YOUR OBJECTIVE:
Only the lines from the top of the data through the one with "The height and width of the screenshot is (954, 930)." are to be written out, each exactly as it stands.
*** ENTRIES SUPPLIED ***
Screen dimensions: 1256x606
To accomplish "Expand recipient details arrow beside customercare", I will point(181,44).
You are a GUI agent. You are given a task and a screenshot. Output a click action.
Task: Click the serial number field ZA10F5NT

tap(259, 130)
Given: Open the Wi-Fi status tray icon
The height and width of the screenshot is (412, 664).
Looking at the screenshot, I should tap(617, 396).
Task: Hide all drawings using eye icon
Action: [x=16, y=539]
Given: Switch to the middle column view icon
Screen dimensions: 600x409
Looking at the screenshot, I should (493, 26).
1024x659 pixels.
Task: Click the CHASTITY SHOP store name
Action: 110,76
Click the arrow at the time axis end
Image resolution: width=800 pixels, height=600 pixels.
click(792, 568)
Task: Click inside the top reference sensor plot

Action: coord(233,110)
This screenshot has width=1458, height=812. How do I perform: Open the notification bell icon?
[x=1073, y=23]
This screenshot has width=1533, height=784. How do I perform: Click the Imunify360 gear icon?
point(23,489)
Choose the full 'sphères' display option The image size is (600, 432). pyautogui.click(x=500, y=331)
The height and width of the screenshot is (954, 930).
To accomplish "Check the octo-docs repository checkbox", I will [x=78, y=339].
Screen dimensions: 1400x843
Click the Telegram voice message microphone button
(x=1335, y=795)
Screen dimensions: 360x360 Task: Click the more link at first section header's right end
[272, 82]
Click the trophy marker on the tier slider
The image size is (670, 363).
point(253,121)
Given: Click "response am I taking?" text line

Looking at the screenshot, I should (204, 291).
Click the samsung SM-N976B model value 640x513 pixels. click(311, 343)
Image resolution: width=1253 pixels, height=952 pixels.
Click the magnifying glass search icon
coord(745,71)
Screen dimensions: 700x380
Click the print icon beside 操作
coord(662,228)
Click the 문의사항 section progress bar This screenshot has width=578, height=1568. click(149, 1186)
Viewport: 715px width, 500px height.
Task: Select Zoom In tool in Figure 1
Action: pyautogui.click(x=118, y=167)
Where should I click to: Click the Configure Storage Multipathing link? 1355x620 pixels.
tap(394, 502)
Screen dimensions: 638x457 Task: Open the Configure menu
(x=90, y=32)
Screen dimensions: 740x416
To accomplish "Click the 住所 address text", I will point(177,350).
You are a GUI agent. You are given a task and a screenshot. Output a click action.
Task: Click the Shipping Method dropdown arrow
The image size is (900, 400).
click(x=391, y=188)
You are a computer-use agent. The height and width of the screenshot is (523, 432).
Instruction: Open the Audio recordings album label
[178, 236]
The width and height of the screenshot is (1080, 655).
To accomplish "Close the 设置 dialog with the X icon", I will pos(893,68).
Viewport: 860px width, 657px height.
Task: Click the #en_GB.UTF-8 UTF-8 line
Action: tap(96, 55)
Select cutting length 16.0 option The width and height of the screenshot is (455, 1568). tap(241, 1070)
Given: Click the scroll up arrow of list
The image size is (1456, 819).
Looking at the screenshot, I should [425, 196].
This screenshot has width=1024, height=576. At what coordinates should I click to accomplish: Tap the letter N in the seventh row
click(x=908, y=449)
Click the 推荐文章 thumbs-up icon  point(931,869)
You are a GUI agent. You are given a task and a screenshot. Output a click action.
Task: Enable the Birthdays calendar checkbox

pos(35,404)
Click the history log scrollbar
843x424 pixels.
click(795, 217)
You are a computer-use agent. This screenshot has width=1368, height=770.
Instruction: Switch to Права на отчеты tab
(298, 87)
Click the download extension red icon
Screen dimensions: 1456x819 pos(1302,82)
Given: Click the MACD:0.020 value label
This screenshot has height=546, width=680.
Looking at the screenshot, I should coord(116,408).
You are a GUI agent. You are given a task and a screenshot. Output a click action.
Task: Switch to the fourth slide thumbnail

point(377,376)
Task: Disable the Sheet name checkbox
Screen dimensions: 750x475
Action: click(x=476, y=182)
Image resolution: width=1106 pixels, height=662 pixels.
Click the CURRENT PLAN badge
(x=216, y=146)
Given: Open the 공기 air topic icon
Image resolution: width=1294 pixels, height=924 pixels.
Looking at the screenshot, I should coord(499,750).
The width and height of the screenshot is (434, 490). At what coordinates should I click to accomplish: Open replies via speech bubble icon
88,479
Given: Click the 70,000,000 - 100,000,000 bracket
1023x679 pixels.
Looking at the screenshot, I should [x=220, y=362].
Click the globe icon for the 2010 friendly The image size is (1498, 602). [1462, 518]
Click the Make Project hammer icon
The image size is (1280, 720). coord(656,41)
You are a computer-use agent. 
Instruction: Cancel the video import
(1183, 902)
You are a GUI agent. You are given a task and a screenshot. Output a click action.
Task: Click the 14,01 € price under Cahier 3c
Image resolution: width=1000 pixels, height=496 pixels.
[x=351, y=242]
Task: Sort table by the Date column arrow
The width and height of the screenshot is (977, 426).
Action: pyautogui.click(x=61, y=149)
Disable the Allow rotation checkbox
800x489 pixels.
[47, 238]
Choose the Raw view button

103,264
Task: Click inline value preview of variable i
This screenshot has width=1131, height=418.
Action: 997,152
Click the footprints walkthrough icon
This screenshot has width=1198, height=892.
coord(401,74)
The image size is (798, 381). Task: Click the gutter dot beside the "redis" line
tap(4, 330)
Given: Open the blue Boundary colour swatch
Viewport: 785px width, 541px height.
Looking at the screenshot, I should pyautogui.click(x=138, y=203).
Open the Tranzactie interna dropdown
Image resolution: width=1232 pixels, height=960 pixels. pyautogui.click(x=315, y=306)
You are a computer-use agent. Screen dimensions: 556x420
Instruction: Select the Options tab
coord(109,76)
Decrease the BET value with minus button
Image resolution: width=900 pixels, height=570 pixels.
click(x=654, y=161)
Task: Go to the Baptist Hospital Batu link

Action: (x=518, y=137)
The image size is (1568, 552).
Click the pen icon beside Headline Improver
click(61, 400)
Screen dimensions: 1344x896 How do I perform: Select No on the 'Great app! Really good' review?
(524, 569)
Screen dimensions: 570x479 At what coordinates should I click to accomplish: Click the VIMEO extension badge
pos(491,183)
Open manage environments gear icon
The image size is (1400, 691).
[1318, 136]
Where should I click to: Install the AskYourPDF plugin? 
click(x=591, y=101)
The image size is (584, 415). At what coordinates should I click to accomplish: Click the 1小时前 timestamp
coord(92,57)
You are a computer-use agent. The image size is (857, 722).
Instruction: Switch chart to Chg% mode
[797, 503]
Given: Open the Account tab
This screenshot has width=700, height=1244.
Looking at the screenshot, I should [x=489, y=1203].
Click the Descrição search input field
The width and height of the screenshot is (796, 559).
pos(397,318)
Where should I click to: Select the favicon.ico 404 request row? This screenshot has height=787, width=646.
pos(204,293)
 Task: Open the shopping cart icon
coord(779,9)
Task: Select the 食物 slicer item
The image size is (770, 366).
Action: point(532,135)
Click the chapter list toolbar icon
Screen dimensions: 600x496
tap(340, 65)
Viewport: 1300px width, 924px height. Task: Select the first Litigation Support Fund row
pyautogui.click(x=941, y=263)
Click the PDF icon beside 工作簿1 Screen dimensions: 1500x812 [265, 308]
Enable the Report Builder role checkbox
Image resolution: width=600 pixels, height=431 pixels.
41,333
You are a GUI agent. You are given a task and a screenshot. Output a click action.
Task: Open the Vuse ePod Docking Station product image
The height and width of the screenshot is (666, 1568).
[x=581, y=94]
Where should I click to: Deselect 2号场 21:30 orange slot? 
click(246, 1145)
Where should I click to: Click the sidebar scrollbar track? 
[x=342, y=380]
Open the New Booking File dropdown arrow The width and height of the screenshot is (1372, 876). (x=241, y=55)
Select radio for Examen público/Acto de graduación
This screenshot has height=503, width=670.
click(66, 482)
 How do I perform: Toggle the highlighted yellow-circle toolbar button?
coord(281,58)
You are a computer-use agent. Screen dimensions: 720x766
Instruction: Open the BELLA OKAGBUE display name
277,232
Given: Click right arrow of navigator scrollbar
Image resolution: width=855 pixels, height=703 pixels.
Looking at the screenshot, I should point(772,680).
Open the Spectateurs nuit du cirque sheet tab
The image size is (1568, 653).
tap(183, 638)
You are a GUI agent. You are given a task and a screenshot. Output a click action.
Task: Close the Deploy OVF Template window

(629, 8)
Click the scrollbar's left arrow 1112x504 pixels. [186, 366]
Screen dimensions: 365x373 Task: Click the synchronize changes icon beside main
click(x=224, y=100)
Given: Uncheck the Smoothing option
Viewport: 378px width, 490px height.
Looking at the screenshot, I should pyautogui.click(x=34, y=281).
*** End of ENTRIES SUPPLIED ***
RESULT:
Screen dimensions: 1256x606
To accomplish "Expand recipient details arrow beside customercare", I will point(181,44).
You are a GUI agent. You are given a task and a screenshot. Output a click action.
Task: Click the serial number field ZA10F5NT

tap(259, 130)
Given: Open the Wi-Fi status tray icon
The height and width of the screenshot is (412, 664).
Looking at the screenshot, I should tap(617, 396).
Task: Hide all drawings using eye icon
Action: [x=16, y=539]
Given: Switch to the middle column view icon
Screen dimensions: 600x409
Looking at the screenshot, I should (493, 26).
1024x659 pixels.
Task: Click the CHASTITY SHOP store name
Action: 110,76
Click the arrow at the time axis end
Image resolution: width=800 pixels, height=600 pixels.
click(792, 568)
Task: Click inside the top reference sensor plot

Action: coord(233,110)
This screenshot has width=1458, height=812. How do I perform: Open the notification bell icon?
[x=1073, y=23]
This screenshot has width=1533, height=784. How do I perform: Click the Imunify360 gear icon?
point(23,489)
Choose the full 'sphères' display option The image size is (600, 432). pyautogui.click(x=500, y=331)
The height and width of the screenshot is (954, 930).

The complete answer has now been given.